Nadal did this despite an outbreak of cramp in his left hand in the third set, which he managed to shake off, like everything else this fortnight.
Nadal said afterwards that he feared the worst when the cramp struck: ‘There was a tough moment in the third set, I was very very scared but that’s sport. Today was very humid against a player who pushed me to the limit.
‘I can’t describe my feelings. I played my best match of the tournament, it’s unbelievable and I’m very happy.’
Nadal wept after being handed the trophy by Australian legend Ken Rosewall – who won the inaugural French Open in 1968.
There was grunting and there was timewasting that was, again, overlooked by overgenerous umpiring, but ultimately there can be no arguing that he remains peerless when it comes to the brown dirt.
The younger challengers struggle to land a punch, and the last six men’s Grand Slam titles have now gone in the sequence of Federer-Nadal-Federer-Nadal-Federer-Nadal.

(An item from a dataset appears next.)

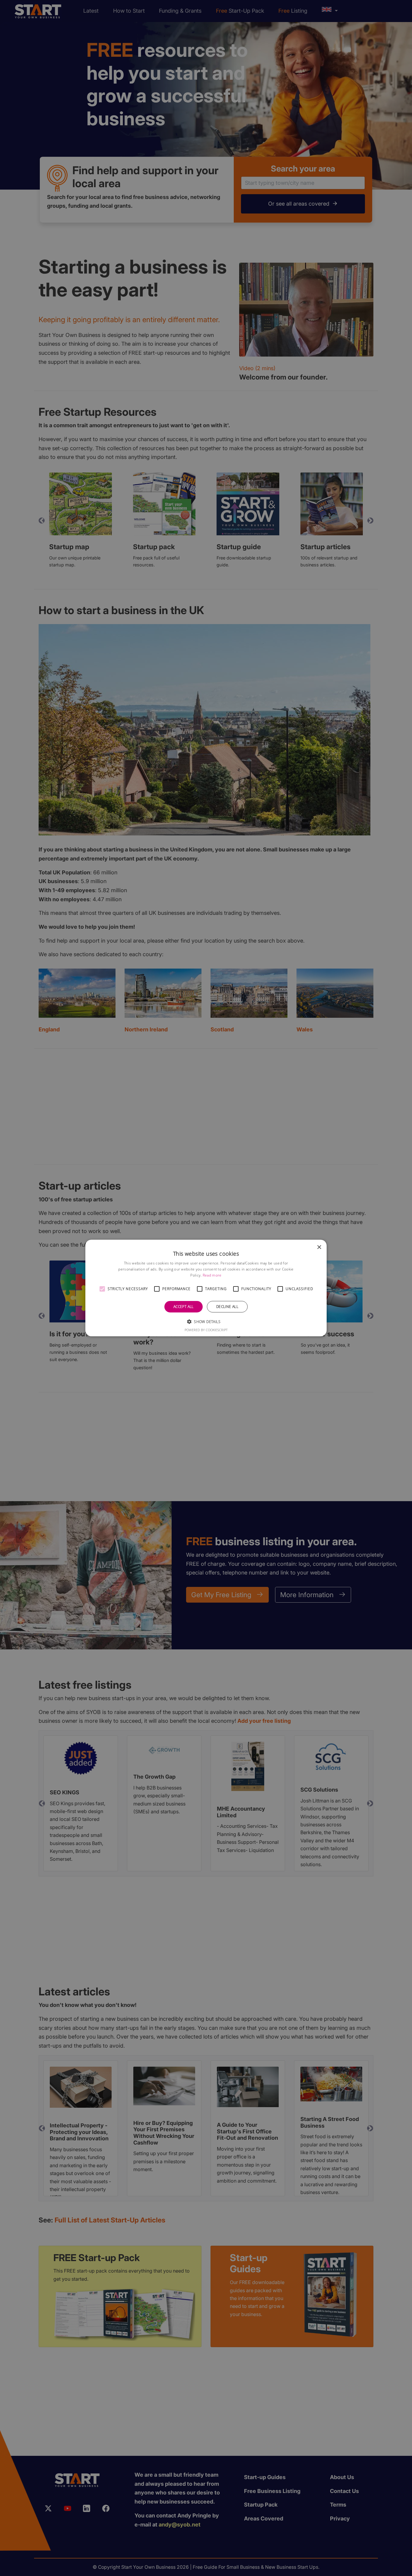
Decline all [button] (227, 1306)
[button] (102, 1289)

What price Federer continues it at Wimbledon five weeks today?
Nadal celebrated in relatively low key fashion, but then there is not much novelty value in this. And it was a seventeenth Major trophy overall.
Nadal came in looking slightly more vulnerable than he did last year, in which he lost only 35 games in claiming the title.

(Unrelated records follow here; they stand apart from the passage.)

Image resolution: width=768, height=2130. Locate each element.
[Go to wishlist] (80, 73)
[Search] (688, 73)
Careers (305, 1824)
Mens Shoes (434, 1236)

On a humid afternoon before a crowd peppered with celebrities from Zinedine Zidane to Hugh Grant he hardly showed signs of weakness, breaking immediately as his opponent got to grips with being in what was his first Grand Slam final.
The Austrian hit straight back to inflict an eleventh break of the tournament on the Spaniard as the first set became a mixture of brilliance and attrition, with the first seven games taking 45 minutes.
The match turned at 5-4 when, on the first point, Thiem missed a simple forehand volley. That seemed to unsettle him and he played poor game that culiminated in a wild backhand going long to give him the lead.
He broke again in the second game of the second set, which became a fairly routine affair. Like so many of the pretenders, Thiem just did not have quite the same level of consistency to derail the Spaniard, who ruthlessly targeted his flowing backhand.
Another feature was his ridiculously slow play when serving, almost always over the 25-second limit and sometimes going well into the thirties. Only in the seventh game did he get a warning from umpire Damien Dumusois, another example of weak officiating playing into his hands.
The Austrian is never one to hide his frustration, but then the sheer relentlessness of Nadal on clay would wear anyone down.
Once again Thiem looked in despair at his support box as he was broken in the third game. Only two players have ever come from two sets down to beat the Spaniard, and neither of those occasions was on his favourite surface.
A glimmer of hope was when the middle finger on his left hand started to cramp in the middle of the fourth game, causing him to take a salt tablet and have the strapping on his forearm to be removed, which is there to stop the sweat pouring onto his palms.
It turned out to be a false promise and running repairs from the physio allowed him to continue unhindered to victory in two hours and 42 minutes.